WASHINGTON — In a contentious meeting of the House Judiciary Committee the former head of U.S. Immigration and Customs Enforcement Thursday defended the use of immigrant detention centers as well as the care detainees receive, but Democrats weren’t buying his argument.
The number of immigrants detained in ICE facilities has increased steadily since the mid-1990s. In 2016, detainees numbered about 34,000 on an average day compared with over 52,000 so far this year, according to Rep. Pramila Jayapal, D-Wa. Congress has only approved funds for the detention of 45,000 immigrants this year.
Colorado Rep. Ken Buck, the top Republican on the committee, said that ICE detention “helps keep serious criminals off of the streets for good.” He described a detention center he toured in Colorado as led by “dedicated and professional staff” and equipped with televisions, video games and free access to phones.
However, some members of Congress have compared ICE detention centers to concentration camps.
In June, freshman Rep. Alexandria Ocasio-Cortez, D-N.Y., took to Instagram Live to say “the United States is running concentration camps on our southern border, and that is exactly what they are – they are concentration camps.”
Thomas Homan, former acting director of ICE, called the comparison disgusting. “Forgive me, but I don’t think they had recreation, health care, two [meals] a day etc. in the Nazi concentration camps,” he said.
Homan also criticized Thursday’s hearing as “another grandstanding political theater hearing to attack our president and this administration.”
The hearing was the third held by the committee to review the use of detention centers.
“Over the last seven months, the committee has devoted attention to the Trump administration’s cruel policies at the border,” Committee Chairman Jerrold Nadler said. “Today we will shift our focus to examining the impact of the administration’s approach to immigration detention in the interior of the U.S.”
He said detention facilities in states other than those on the border are facing the same problems as the border facilities – rising number of detainees and unsafe or unsanity conditions.
Selene Saavedra-Roman, a Deferred Action for Childhood Arrivals recipient, spent 38 days in an ICE detention center in Texas and told the committee that she has since suffered from clinical depression and anxiety.
“The first morning, I was awoken by another woman who said we had to clean the bathroom.
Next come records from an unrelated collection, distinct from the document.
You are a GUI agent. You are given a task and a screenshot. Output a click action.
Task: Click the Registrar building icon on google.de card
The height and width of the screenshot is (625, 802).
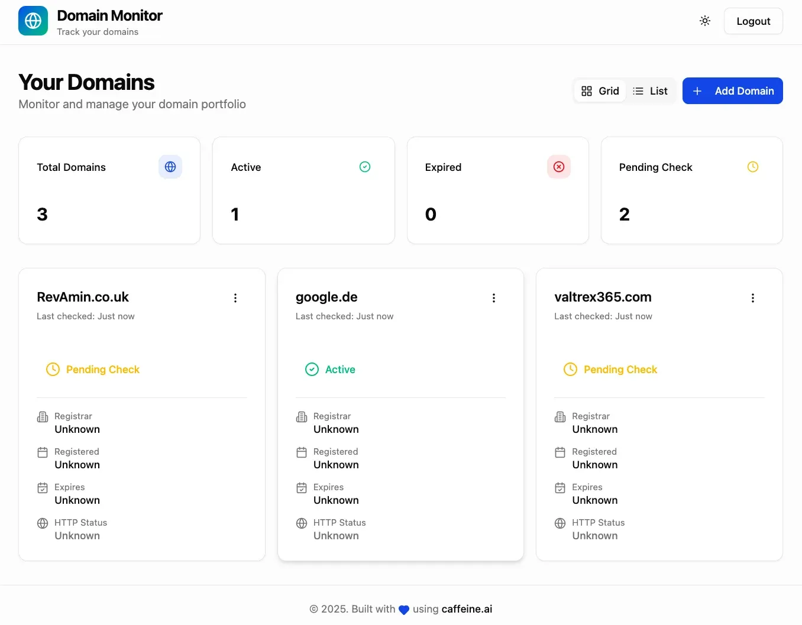pos(301,417)
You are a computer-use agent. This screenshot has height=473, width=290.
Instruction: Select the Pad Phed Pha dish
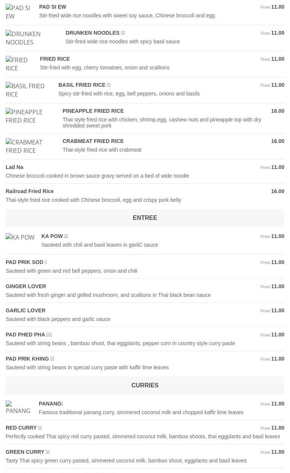point(26,335)
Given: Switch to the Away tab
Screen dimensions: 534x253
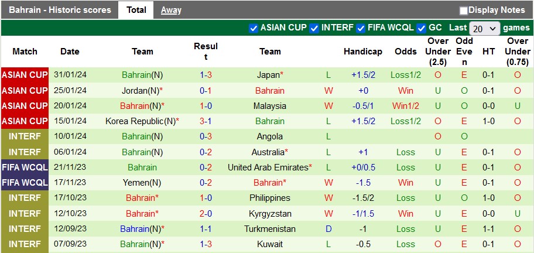Looking at the screenshot, I should coord(171,10).
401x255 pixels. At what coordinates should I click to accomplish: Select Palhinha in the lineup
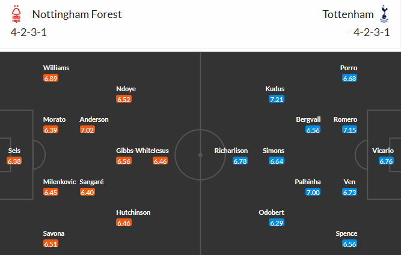coord(307,182)
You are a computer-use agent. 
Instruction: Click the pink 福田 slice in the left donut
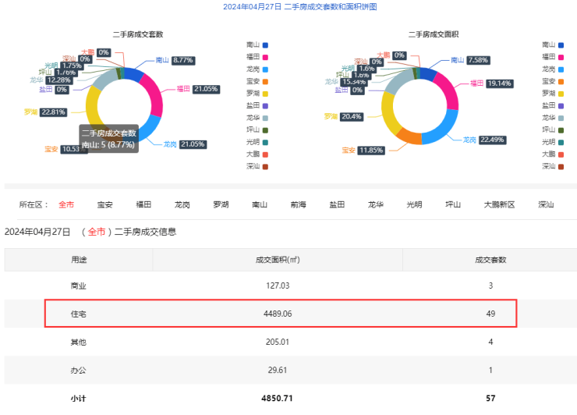click(154, 96)
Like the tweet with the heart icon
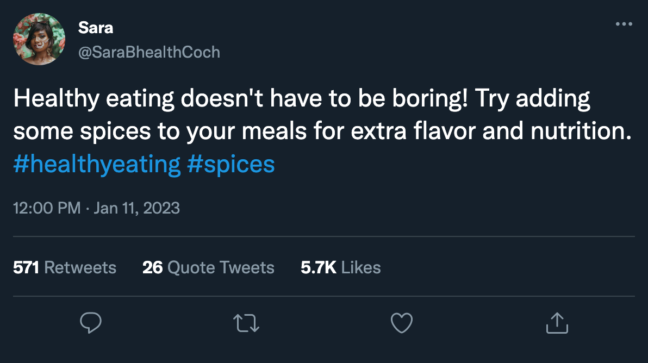 click(402, 322)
It was barely 4:30 a.m. I thought she was joking,” Saavedra-Roman said. “The food was always cold. Tables were dirty and staff would ask for volunteers to clean them when it was their duty. We slept in freezing temperatures with no pillows.”
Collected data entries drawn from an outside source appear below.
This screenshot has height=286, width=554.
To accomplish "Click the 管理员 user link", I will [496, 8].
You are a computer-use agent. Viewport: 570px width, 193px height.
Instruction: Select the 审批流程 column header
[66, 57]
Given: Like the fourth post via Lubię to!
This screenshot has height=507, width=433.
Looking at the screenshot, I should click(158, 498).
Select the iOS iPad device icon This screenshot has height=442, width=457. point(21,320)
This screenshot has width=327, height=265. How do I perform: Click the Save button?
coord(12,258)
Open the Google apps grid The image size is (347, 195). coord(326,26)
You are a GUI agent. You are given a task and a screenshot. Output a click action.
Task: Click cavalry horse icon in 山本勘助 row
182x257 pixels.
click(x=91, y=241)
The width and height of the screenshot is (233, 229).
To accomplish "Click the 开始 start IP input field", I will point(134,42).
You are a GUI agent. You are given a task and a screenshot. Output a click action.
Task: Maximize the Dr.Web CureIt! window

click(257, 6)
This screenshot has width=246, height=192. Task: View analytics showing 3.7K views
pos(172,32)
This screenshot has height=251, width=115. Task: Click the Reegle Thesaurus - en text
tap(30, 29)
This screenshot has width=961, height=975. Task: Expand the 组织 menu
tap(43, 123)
The average cost of detention for adults is $130 a day, and around $290 in the case of family detention, according to Jayapal. Alternative solutions, such as ankle bracelets, can cost as little as 70 cents to $17, according to the National Immigration Forum, an immigrant advocacy group.
“We have the capability to safely and compassionately process migrants women and children, and to ensure that they appear for the scheduled hearings,” Judiciary Chairman Jerrold Nadler said. “Instead of relying on their physical detention, ICE could employ a broad array of alternative measures with equal success, far less costs and brutality.”